Saved data entries
-- -- --
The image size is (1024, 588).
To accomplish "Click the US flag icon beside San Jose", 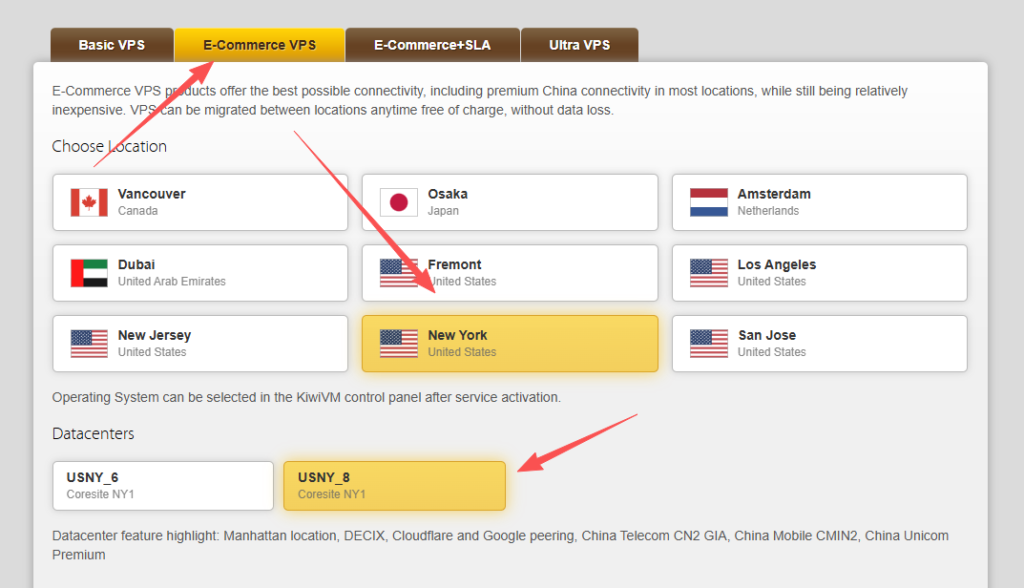I will coord(709,343).
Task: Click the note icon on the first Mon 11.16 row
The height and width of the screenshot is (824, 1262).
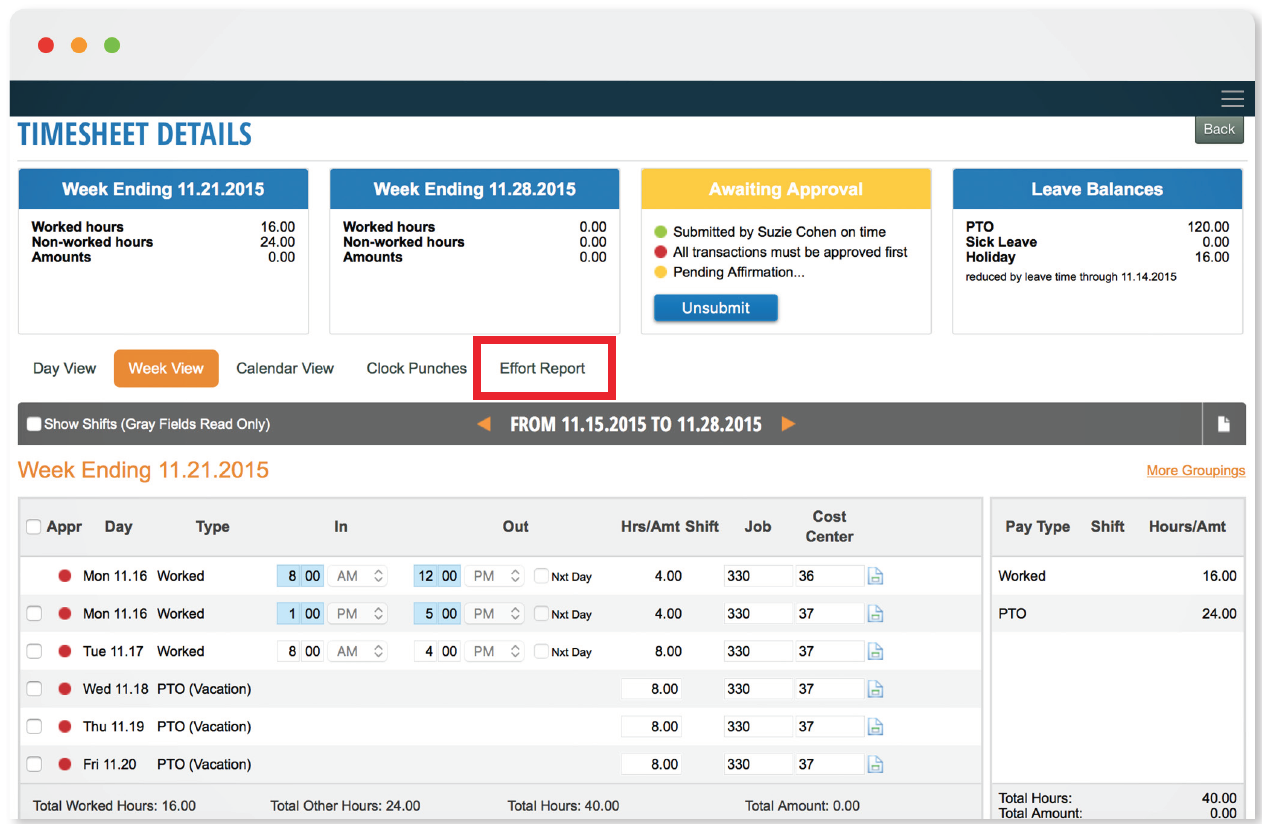Action: [875, 575]
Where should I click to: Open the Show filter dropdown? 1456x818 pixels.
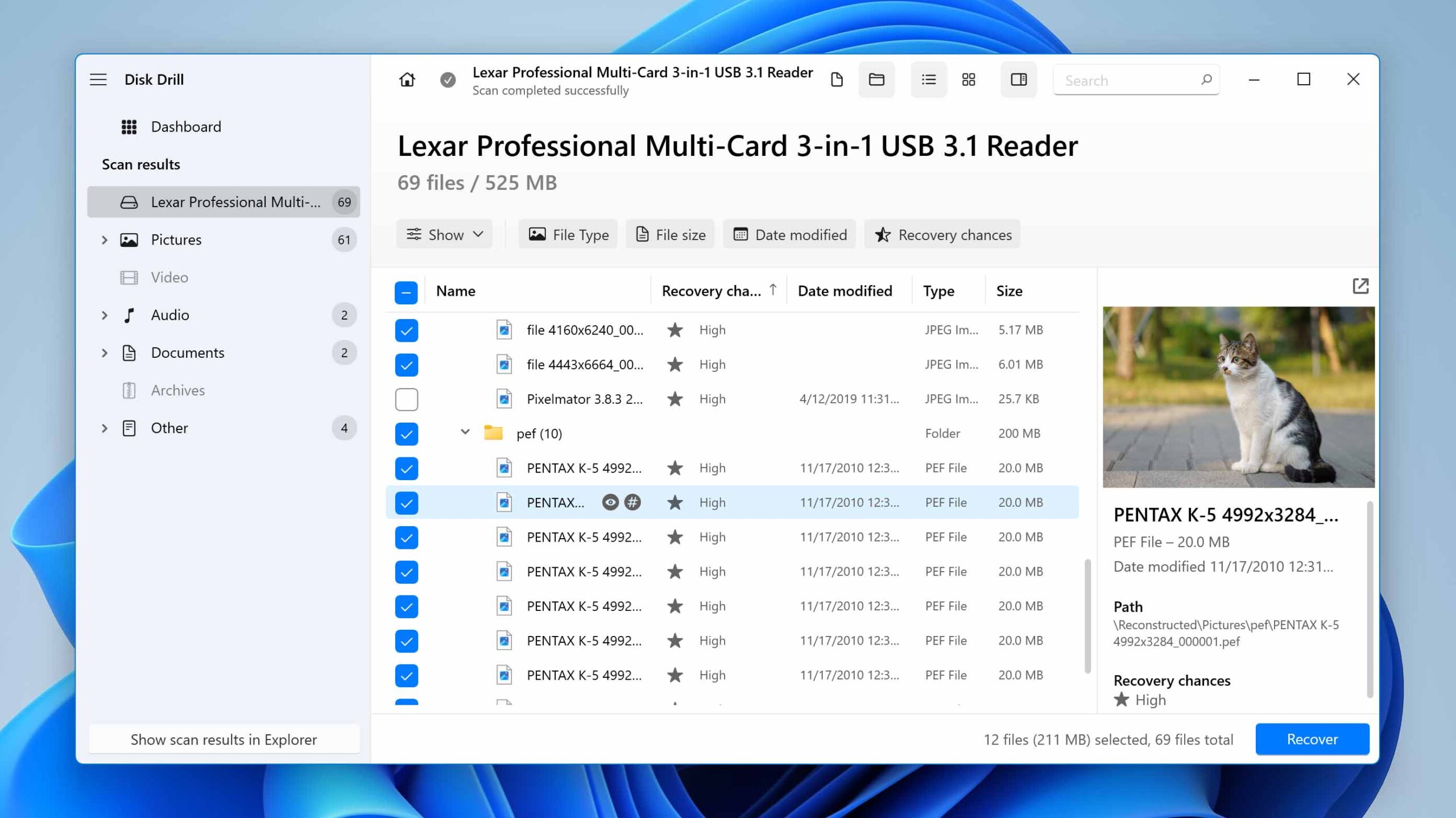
-- -- --
*Assignment*: Would you print, exactly as they appear, the lines from the line with "The height and" through the end of the entries above, leaving out the pictures?

*Solution to the exercise*:
The height and width of the screenshot is (824, 1262).
Action: [875, 575]
Where should I click to: Open the Show filter dropdown? 1456x818 pixels.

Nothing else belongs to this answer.